> [GIVEN DATA]

»»

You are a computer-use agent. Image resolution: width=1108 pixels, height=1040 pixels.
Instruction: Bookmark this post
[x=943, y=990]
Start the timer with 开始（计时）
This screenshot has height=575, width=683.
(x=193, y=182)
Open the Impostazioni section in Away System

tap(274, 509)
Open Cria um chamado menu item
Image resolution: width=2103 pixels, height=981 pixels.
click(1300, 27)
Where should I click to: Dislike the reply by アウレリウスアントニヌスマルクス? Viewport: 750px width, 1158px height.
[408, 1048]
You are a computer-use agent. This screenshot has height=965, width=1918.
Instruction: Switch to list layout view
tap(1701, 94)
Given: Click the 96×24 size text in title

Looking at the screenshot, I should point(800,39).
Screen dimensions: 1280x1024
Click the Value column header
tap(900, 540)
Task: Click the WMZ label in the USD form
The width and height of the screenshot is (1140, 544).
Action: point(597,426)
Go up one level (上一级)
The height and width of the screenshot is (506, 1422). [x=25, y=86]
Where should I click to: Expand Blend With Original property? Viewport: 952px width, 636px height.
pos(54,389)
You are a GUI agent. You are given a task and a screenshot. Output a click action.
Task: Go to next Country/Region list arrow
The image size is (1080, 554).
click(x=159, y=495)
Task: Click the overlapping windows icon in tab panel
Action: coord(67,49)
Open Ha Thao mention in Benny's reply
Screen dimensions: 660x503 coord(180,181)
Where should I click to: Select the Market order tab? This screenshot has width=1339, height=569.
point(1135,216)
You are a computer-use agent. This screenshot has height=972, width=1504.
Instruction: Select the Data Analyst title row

««

> [EXERCISE] Make an exact copy of the whole listing, so that no line is lost.

> [OUTPUT FOR THIS TASK]
You are a computer-use agent. Image resolution: width=1108 pixels, height=1040 pixels.
Instruction: Bookmark this post
[x=943, y=990]
Start the timer with 开始（计时）
This screenshot has height=575, width=683.
(x=193, y=182)
Open the Impostazioni section in Away System

tap(274, 509)
Open Cria um chamado menu item
Image resolution: width=2103 pixels, height=981 pixels.
click(1300, 27)
Where should I click to: Dislike the reply by アウレリウスアントニヌスマルクス? Viewport: 750px width, 1158px height.
[408, 1048]
You are a computer-use agent. This screenshot has height=965, width=1918.
Instruction: Switch to list layout view
tap(1701, 94)
Given: Click the 96×24 size text in title

Looking at the screenshot, I should point(800,39).
Screen dimensions: 1280x1024
Click the Value column header
tap(900, 540)
Task: Click the WMZ label in the USD form
The width and height of the screenshot is (1140, 544).
Action: point(597,426)
Go up one level (上一级)
The height and width of the screenshot is (506, 1422). [x=25, y=86]
Where should I click to: Expand Blend With Original property? Viewport: 952px width, 636px height.
pos(54,389)
You are a GUI agent. You are given a task and a screenshot. Output a click action.
Task: Go to next Country/Region list arrow
The image size is (1080, 554).
click(x=159, y=495)
Task: Click the overlapping windows icon in tab panel
Action: coord(67,49)
Open Ha Thao mention in Benny's reply
Screen dimensions: 660x503 coord(180,181)
Where should I click to: Select the Market order tab? This screenshot has width=1339, height=569.
point(1135,216)
You are a computer-use agent. This screenshot has height=972, width=1504.
Instruction: Select the Data Analyst title row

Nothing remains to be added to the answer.